At the studio, Stahr confronts Boxley and has him escorted off the lot. Despite Kathleen's note urging him not to see her, she and Stahr return to the beach, where she states her intentions to marry an engineer who saved her life. Back in the projection room, Stahr is displeased with a newly filmed scene between Didi and Rodriguez and decides to rewrite the scene after learning that Boxley has died by suicide. Didi's new film premieres, and Stahr receives a telegram from Kathleen, stating that she is marrying at noon.

Meanwhile, Cecilia arranges a meeting between Stahr and Brimmer, a communist labor organizer hoping to unionize Hollywood screenwriters. Stahr disagrees with having the screenwriters unionize, stating that they can share money but not power. During dinner, Stahr drinks heavily as Brimmer and Cecilia flirt. They return to Cecilia's place, where Stahr and Brimmer play a hostile game of ping-pong. Stahr attempts to fight Brimmer, but Brimmer easily knocks him out. Throughout the night, Cecilia cares for Stahr.

The next morning, Brady tells Stahr that he has called an emergency meeting. Stahr arrives with a bruised eye, and is informed by the New York office that he has been relieved from further labor negotiations, and they suggest that he take a vacation. He goes into his office but is flooded by memories in which he envisions Kathleen as the girl in the story that he told to Boxley, spilling a nickel from her purse. As Brady and the studio executives drive away, Stahr walks alone into a dark and silent sound stage.

==Production==
On November 10, 1976, the Los Angeles Times reported that Spiegel, Pinter and Kazan spent three years bringing the film to the screen, including two years working on the script. On November 14, 1976, The New York Times reported that some scenes in the film were almost verbatim from Fitzgerald's book, but Pinter and Kazan took several liberties with the story.

On November 10, 1976, Variety reported that the film was initially rated R, but the decision was overturned during an appeal and changed to PG.

==Reception==
 Metacritic, which uses a weighted average, assigned the a score of 57 out of 100, based on 11 critics, indicating "mixed or average" reviews.

Vincent Canby of The New York Times wrote, "None of the changes that Mr. Pinter has made in the novel seem to me to damage the style or mood of the book. More than any other screen adaptation of a Fitzgerald work—with the exception of Joan Micklin Silver's fine adaptation of the short story Bernice Bobs Her Hair—The Last Tycoon preserves original feeling and intelligence. The movie is full of echoes. We watch it as if at a far remove from what's happening, but that too is appropriate: Fitzgerald was writing history as it happened."

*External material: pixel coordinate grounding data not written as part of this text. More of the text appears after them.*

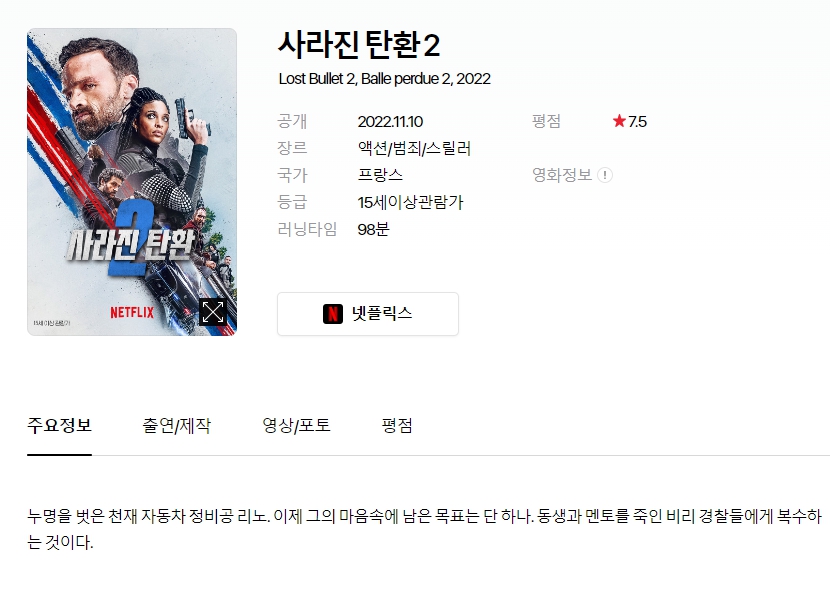Click the 7.5 rating score
This screenshot has width=830, height=605.
(x=637, y=121)
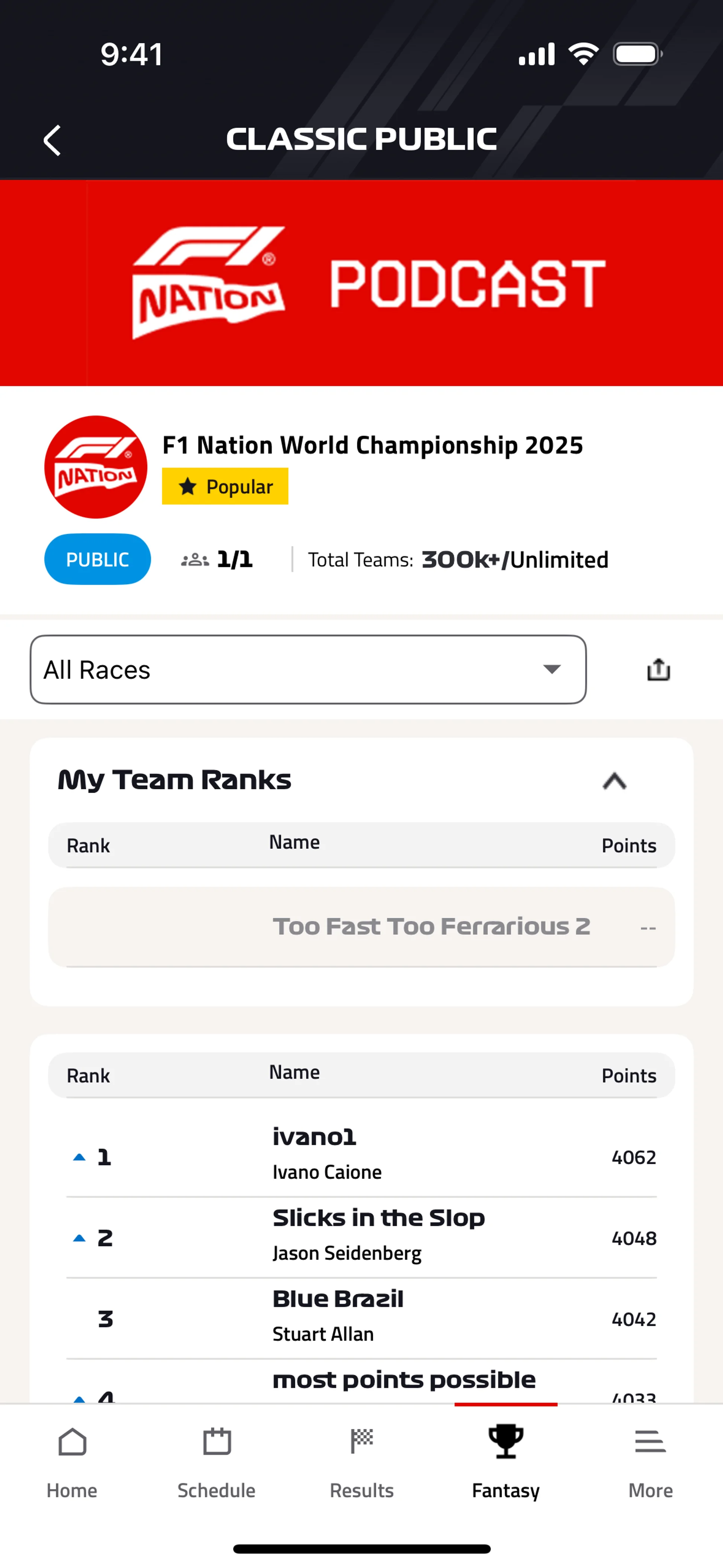Image resolution: width=723 pixels, height=1568 pixels.
Task: Tap the back arrow icon
Action: tap(53, 141)
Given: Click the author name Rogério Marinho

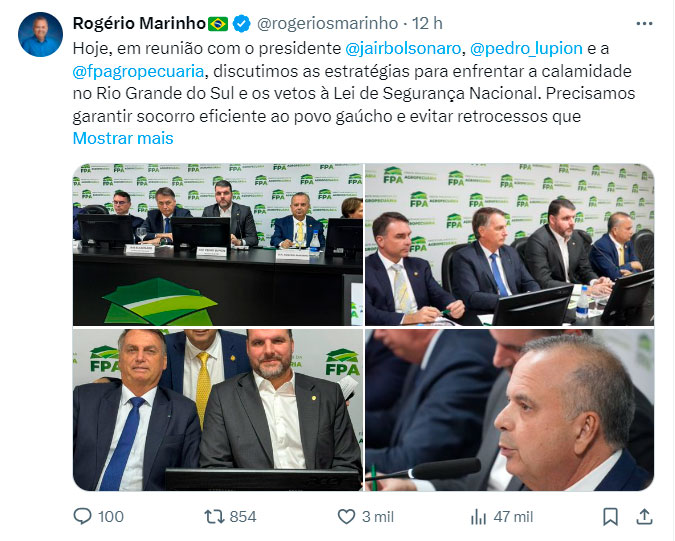Looking at the screenshot, I should tap(138, 23).
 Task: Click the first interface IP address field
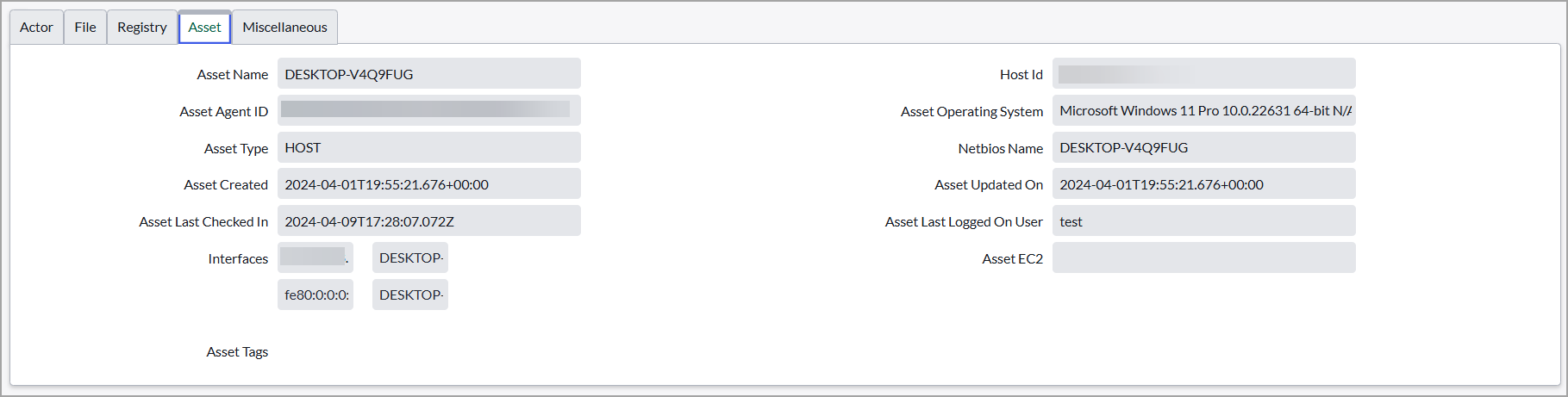pos(315,258)
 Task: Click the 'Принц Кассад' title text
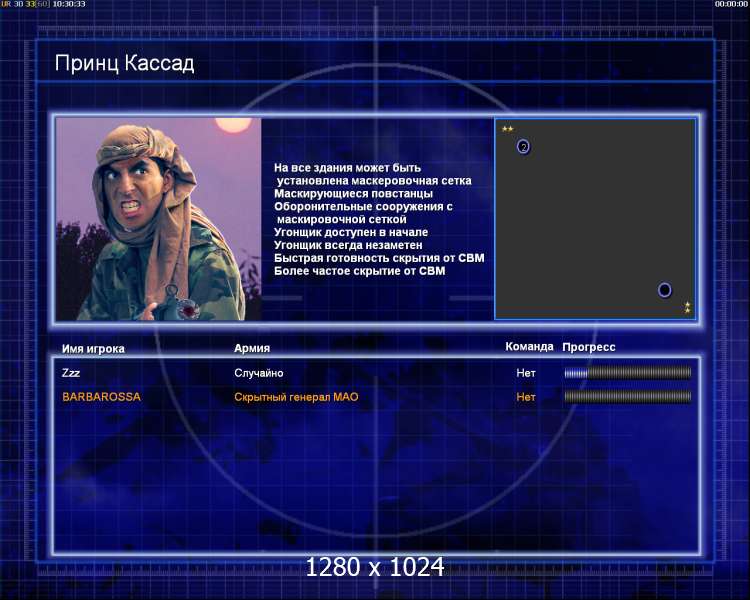(x=124, y=64)
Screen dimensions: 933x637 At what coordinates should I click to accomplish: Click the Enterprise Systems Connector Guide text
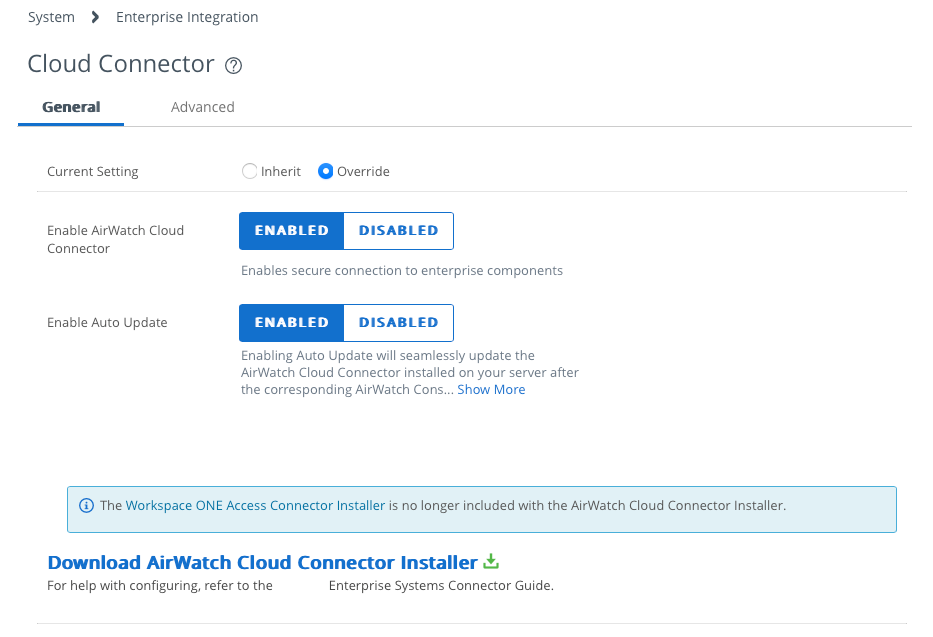(440, 586)
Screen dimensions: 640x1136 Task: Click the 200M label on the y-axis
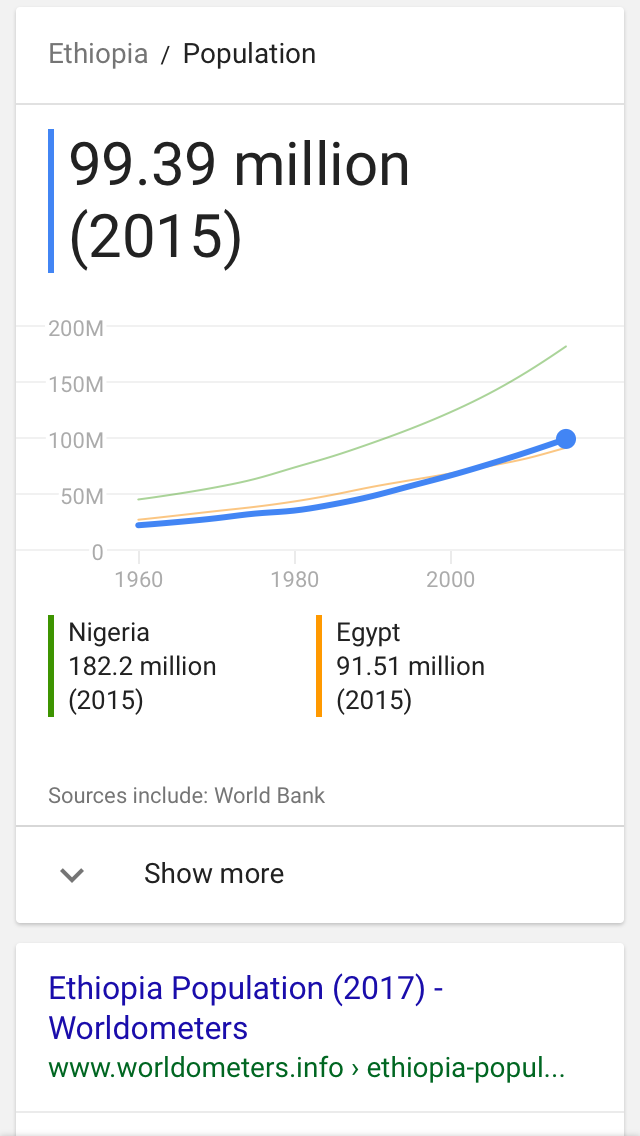(76, 328)
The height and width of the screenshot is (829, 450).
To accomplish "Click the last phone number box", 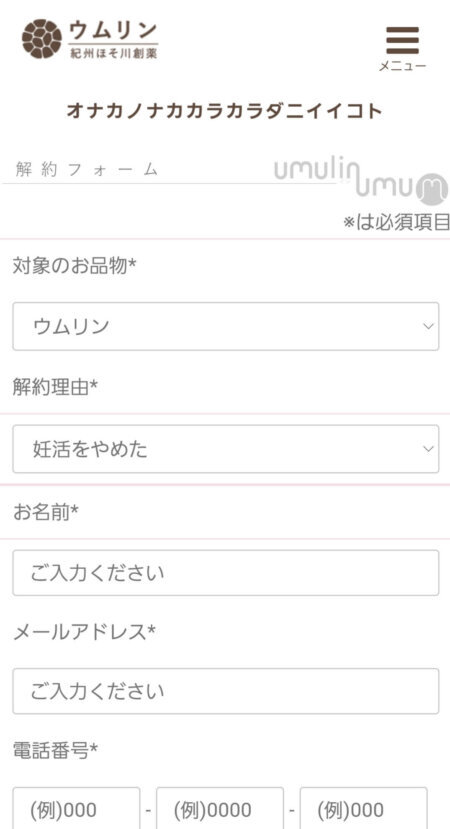I will (364, 808).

Variety felt that "The Last Tycoon is a handsome and lethargic film, based on F. Scott Fitzgerald's unfinished Hollywood novel of the 1930s, as adapted by Harold Pinter. Producer Sam Spiegel's contribution is admirable, but Elia Kazan's direction of the Pinter plot seems unfocused though craftsmanlike. Robert De Niro's performance as the inscrutable boy-wonder of films is mildly intriguing."

Charles Champlin of the Los Angeles Times called the film "unusually disappointing", writing that "[s]ubtlety has never been Elia Kazan's style as director", and felt that Pinter's script "is cynical if not actively sinister, more apt to deal with the death of love than the flowering of romance".

Pauline Kael of The New Yorker called the film "bewildering mute and inexpressive" as she criticized the romantic subplot, writing that "every time Ingrid Boulting appears onscreen the picture comes to halt", and was critical of Pinter's script revisions.